Take `bert_dataset.py` as an example:

```python
# bert_dataset.py:
from libai.config import LazyCall
from omegaconf import OmegaConf
from libai.data import build_nlp_test_loader, build_nlp_train_val_test_loader
from libai.data.datasets import BertDataset
from libai.data.data_utils import get_indexed_dataset

dataloader = OmegaConf.create()

dataloader.train = LazyCall(build_nlp_train_val_test_loader)(
    dataset=[
        LazyCall(BertDataset)(
            data_prefix="/your/data_prefix/path",
            indexed_dataset=LazyCall(get_indexed_dataset)(
                data_prefix="/your/data_prefix/path",
                data_impl="mmap",
                skip_warmup=False,
            ),
            max_seq_length=512,
            mask_lm_prob=0.15,
            short_seq_prob=0.1,
        ),
    ],
    splits=[[949.0, 50.0, 1.0]],
    weights=[1.0],
    num_workers=4,
)

# my_config.py:
dataloader.train.dataset[0].max_seq_length = 256
dataloader.train.num_workers = 2
```

LiBai provides two functions `build_nlp_train_val_test_loader` and `build_image_train_loader` to create a default train data loader from a given config. It takes the list of `dataset_class`(e.g., `BertDataset`) and combines them using `flow.utils.data.dataset.ConcatDataset`. 
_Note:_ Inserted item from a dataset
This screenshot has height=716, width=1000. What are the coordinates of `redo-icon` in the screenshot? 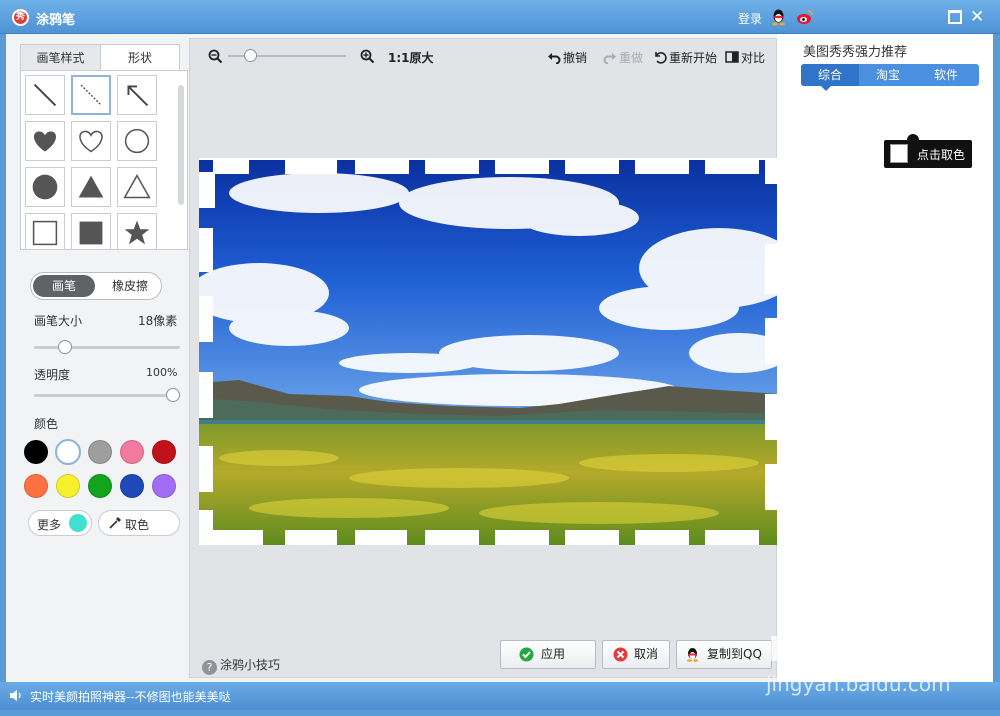 It's located at (610, 58).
It is recommended to check out [API docs of libai.data](../libai.data.html#libai.data.build.build_nlp_train_loader) to learn more about the APIs of `build_nlp_train_val_test_loader`.
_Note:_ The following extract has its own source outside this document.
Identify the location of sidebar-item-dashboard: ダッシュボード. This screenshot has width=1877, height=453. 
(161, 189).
### tokenization (optional)

You need to configure a tokenizer if you want to train a NLP task. Each NLP dataset has its own tokenizer config in the corresponding data config file.

Here we use:

```python
# bert_dataset.py:
from libai.config import LazyCall
from omegaconf import OmegaConf
from libai.tokenizer import BertTokenizer

tokenization = OmegaConf.create()

tokenization.tokenizer = LazyCall(BertTokenizer)(
    vocab_file="bert-base-chinese-vocab.txt",
    do_lower_case=True,
    do_chinese_wwm=True,
)
tokenization.append_eod = False
tokenization.make_vocab_size_divisible_by = 128

# my_config.py:
tokenization.tokenizer.do_lower_case = False
```

Tokenization config must contain a tokenizer(e.g., `BertTokenizer`). `append_eod` and `make_vocab_size_divisible_by` are not necessary. 

`make_vocab_size_divisible_by` is used for padding the vocab size to be divisible by this value. This is added for computational efficiency for tensor parallelism.

## Get the Default Config

You don't need to rewrite all contents in config every time. You can import a config file as a python file or use function [`get_config`](../libai.config.html#libai.config.get_config).

If you build LiBai from source, you can get all default config files in `configs/*`. Then you can import the config files as follows:

```python
# import config
from .common.models.bert import pretrain_model as model
from .common.models.graph import graph
from .common.train import train
from .common.optim import optim
from .common.data.bert_dataset import dataloader, tokenization

# modify it
train.train_iter = 100
...
```

If you install LiBai by `pip`, you can use `get_config` function to get all default config files as follows:

```python
from libai.config import get_config
# get config
model = get_config("common/models/bert.py").pretrain_model
graph = get_config("common/models/graph.py").graph
train = get_config("common/train.py").train
optim = get_config("common/optim.py").optim
dataloader = get_config("common/data/bert_dataset.py").dataloader
tokenization = get_config("common/data/bert_dataset.py").tokenization

# modify it
train.train_iter = 100
...
```

## LazyConfig Best Practices

1. Treat the configs you write as actual "code": Avoid copying them or duplicating them. Import the common parts between configs.
2. Keep the configs you write simple: Don't include keys that do not affect the experimental setting.